I spent late April in Quebec City, where the leaders of
34 Western Hemisphere nations were meeting, in a
charming walled city made sinister by the addition of
another man-made wall, guarded by phalanxes of
faceless police in riot gear. There an estimated
50,000 demonstrators were barraged with nearly
5000 canisters of tear gas, in two days of stunning
street confrontations that greatly eclipsed Seattle
in intensity.

Simultaneously, thousands of protesters in dozens
of places - from the Tijuana-San Diego border to
El Paso to Kansas City - were answering the call
to "localize the movement for global justice" by
holding rallies, marches, and direct actions that made
connections between pressing issues in their
communities and the sweeping trade pact being
negotiated in Quebec City. These were also a
response to widespread critiques of "summit-hopping,"
the post-Seattle activist trend of jumping from one
mega-mobilization to the next.

In both its lead-up and its realization, Quebec City
felt like a turning point. Two of the main groups
calling for the protest, the Anti-Capitalist Convergence
and the sardonically named Welcoming Committee
for the Summit of the Americas - familiarly known
by their French acronyms, CLAC and CASA -
announced from the start that they would organize
on the basis of "respect for a diversity of tactics."
Specifically, they committed not to renounce
"violence" (always a slippery term) or to denounce
any demonstrators' methods of dissent.

For Canada, this stance wasn't out of line with past
radical direct actions, although CLAC and CASA's
position did stir up a lot of controversy in the weeks
and months before the Summit. For Americans,
though, this kind of tactical carte blanche has been
virtually unheard of at large-scale protests since the
street-fighting days of the late 1960s. Beginning with
the anti-nuclear movement of the mid-1970s, it's been
standard procedure at most mass actions in the United
States to have nonviolence codes, explicit agreements
about the limits of acceptable behavior that all
participants are asked to respect. They have varied in
intensity and scope. Some guidelines have been
incredibly sweeping, prohibiting even angry speech,
while others have been more limited, mainly
proscribing physical violence against people
(including police).

One of the hallmarks of the direct-action
anti-globalization movement in the United States
has been its growing unease with these traditional rules.
It's not that there's been a mass embrace of street
combat or property destruction among American
radicals, although interest in those tactics is clearly
growing among a small but highly visible group.
Instead, there seems to be a broadening consensus
against denouncing people who do those things, a
reluctance to draw lines between "good" and "bad"
protesters, and a recognition that the overwhelming
majority of the violence to date has come from the police.

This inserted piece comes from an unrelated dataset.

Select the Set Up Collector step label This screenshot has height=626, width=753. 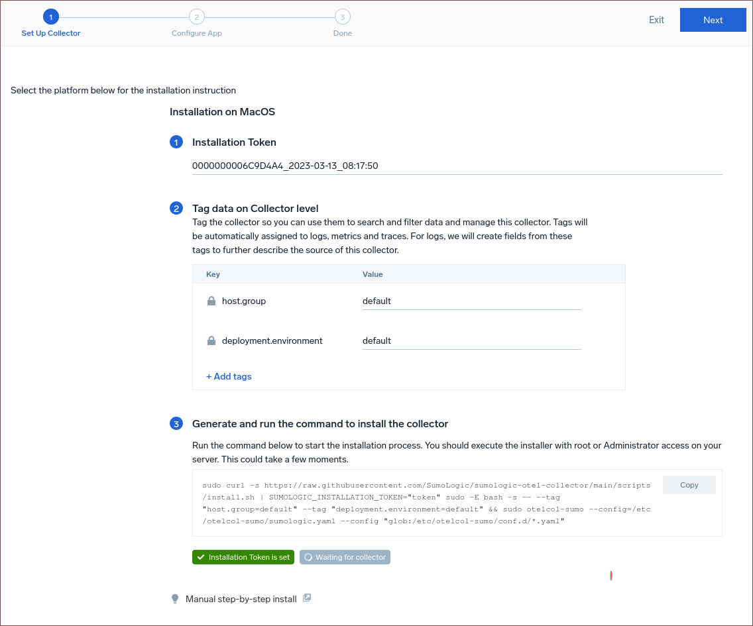51,33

In Quebec City, outrage at the hated wall and the
vicious tear gassing quickly overwhelmed much
lingering ambivalence about the "diversity of tactics"
approach. When armed thugs are barraging you with
chemical weapons simply because you've gathered to
oppose the secret negotiations of a tiny elite, it's hard
to get real worked up about whether folks should be
throwing rocks at them or not. Don't get me wrong:
I strongly disagree with some things that Black Blocers
did in Quebec, particularly the use of Molotov cocktails.
But out there in the streets, under attack, the atmosphere
was one of almost total unity.

>From moment to moment, you felt you were in the
midst of a fireworks display, a sporting event, or a
war zone. A low thwomping sound announced the
discharge of each gas canister, and you looked up
at the sky to trace its arcing path and gauge how
close to you it would land. There's a delay then
before the noxious chemicals are actually released,
and in those crucial seconds, the crowd would wait
to see if someone - usually a Black Blocer wearing
thick gloves - would pick up the superheated thing
and hurl it back at the cops. Often, someone would,
and a huge cheer would go up as you saw the trail of
gas head toward the police line. Or, if not, a thick toxic
cloud would begin to spread; some folks would panic,
but others always urged the crowd to stay calm. There
would be cries for medics to wash out the burning eyes
of the unprotected - the movement medics were flat-out
amazing, selfless and superbly prepared - and before
long, you'd hear the French chant that became the
watchword for the action: "So - so - so - solidarité!"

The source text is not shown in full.